What would this node do with it? I think to know if the chain made by evilminer to proof wrong or true it would have to download block 1000 to 95 to finally see that block 95 was fake.
Is this correct or is there another way a node would handle it?
The situation you have stated would never arise.
If you want to make your chain the longest, then you need to have more than 50 percent of the mining power, this way sometime in the future you will eventually catch up with the main chain and surpass it. The speed of catching up will be dependant on how much more than 50 percent you have. This attack works because this way you have beaten any other potential miners in the rate of producing of new blocks, so you are always producing blocks faster than anybody else on the network, hence ensuring that your chain will become longest.
So your evilminer, given that he has 10 percent of mining power, would never be able to advance the length of his chain beyond the main chain. The only other possible way is to use a nonce of lower difficulty to speed up block production, but such a block would be rejected by any other node in the network deeming it as invalid.
Hence, in short the only way evilminer can make other nodes accept his blocks is to make his chain the longest, and that can only be done if he has more than 50 percent mining power of the network.
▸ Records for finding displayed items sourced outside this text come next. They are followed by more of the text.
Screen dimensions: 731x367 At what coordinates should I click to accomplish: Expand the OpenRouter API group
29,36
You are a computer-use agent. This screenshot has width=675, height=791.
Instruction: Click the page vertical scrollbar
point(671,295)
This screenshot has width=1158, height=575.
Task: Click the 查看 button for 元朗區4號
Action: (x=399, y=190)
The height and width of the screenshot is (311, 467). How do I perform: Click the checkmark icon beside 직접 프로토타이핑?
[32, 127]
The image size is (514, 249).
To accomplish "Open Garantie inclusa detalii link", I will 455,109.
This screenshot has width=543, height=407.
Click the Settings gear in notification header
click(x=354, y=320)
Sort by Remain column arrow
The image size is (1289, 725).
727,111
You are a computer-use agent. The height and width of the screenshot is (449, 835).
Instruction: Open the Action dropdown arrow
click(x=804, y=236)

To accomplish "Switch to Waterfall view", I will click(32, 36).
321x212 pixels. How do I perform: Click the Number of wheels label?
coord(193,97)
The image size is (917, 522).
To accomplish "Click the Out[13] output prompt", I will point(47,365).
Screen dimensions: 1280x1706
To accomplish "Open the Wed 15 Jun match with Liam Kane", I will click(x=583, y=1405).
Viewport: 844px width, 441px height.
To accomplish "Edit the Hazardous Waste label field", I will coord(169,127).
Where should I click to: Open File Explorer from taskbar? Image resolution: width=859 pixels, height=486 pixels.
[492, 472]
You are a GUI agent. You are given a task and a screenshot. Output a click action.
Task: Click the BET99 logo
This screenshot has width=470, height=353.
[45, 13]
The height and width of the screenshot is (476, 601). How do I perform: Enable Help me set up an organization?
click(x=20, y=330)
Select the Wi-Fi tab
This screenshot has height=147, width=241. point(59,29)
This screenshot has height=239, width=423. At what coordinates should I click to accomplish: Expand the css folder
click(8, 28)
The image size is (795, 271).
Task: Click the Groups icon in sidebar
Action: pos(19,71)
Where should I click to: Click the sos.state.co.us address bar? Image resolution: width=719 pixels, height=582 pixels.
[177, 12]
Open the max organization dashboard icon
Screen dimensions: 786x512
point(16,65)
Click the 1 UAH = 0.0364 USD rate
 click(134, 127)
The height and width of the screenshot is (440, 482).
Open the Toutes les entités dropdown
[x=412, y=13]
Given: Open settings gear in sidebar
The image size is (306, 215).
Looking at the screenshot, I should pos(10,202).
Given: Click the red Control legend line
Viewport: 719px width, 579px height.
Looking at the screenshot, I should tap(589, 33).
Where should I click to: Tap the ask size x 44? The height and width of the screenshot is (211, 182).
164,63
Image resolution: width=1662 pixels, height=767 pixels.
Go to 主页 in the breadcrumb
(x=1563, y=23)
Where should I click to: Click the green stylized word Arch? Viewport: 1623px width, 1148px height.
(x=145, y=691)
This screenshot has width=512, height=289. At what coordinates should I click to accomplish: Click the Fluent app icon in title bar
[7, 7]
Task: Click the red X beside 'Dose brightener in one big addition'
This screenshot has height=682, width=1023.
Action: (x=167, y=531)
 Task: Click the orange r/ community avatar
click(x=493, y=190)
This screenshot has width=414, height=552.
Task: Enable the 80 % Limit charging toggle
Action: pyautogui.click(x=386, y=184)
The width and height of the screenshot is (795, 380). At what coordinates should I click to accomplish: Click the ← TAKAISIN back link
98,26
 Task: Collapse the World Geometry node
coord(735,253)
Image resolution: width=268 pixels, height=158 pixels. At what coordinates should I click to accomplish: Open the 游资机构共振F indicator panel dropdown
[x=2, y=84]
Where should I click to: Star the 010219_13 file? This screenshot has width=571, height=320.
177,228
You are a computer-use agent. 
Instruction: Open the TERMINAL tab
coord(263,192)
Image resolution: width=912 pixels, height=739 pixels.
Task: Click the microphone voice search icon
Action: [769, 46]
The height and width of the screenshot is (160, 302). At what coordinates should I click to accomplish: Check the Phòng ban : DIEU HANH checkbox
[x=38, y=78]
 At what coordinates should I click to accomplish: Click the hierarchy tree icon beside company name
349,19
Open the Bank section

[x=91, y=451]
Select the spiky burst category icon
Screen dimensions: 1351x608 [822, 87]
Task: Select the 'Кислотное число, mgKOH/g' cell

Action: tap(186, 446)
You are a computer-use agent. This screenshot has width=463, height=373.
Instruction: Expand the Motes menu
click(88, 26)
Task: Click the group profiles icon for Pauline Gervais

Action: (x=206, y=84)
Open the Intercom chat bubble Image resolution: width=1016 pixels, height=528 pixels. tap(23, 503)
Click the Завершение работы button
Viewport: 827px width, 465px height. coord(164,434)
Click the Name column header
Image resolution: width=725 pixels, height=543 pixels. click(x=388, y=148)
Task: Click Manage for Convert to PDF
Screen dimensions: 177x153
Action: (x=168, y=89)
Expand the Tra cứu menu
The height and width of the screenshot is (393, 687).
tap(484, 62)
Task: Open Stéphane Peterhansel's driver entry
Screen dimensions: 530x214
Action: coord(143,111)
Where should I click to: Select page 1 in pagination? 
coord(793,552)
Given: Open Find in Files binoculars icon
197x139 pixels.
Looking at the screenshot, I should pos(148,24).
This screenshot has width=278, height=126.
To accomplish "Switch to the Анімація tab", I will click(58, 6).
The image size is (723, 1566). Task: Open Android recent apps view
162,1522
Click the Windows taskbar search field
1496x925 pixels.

Edit 1 : Consider the computation power of every participant of the network and assume that when you sum these up, you get 100. Now if you have 10 percent of this total, it means your likelihood of finding a new block is higher than others who have lesser computation power than you. However, this does not guarantee that you will definitely find the nonce first.
Finding the hash that satisfies the difficulty depends on probability. You brute force your way through a large set of numbers until your hash satisfies the difficulty. It maybe possible that someone having mere 0.5 percent of total computation power finds the nonce first. However, the faster you can crunch these numbers, the higher the chance that you will find the nonce first.
So if somehow you have more than 50 percent of total computation power, that means you are processing these hashes faster than anybody else, and hence this increases the likelihood that you find the nonce first most of the times.
Also, this process of finding the nonce, is repeated for every block. So the work has to be done all over again for every block.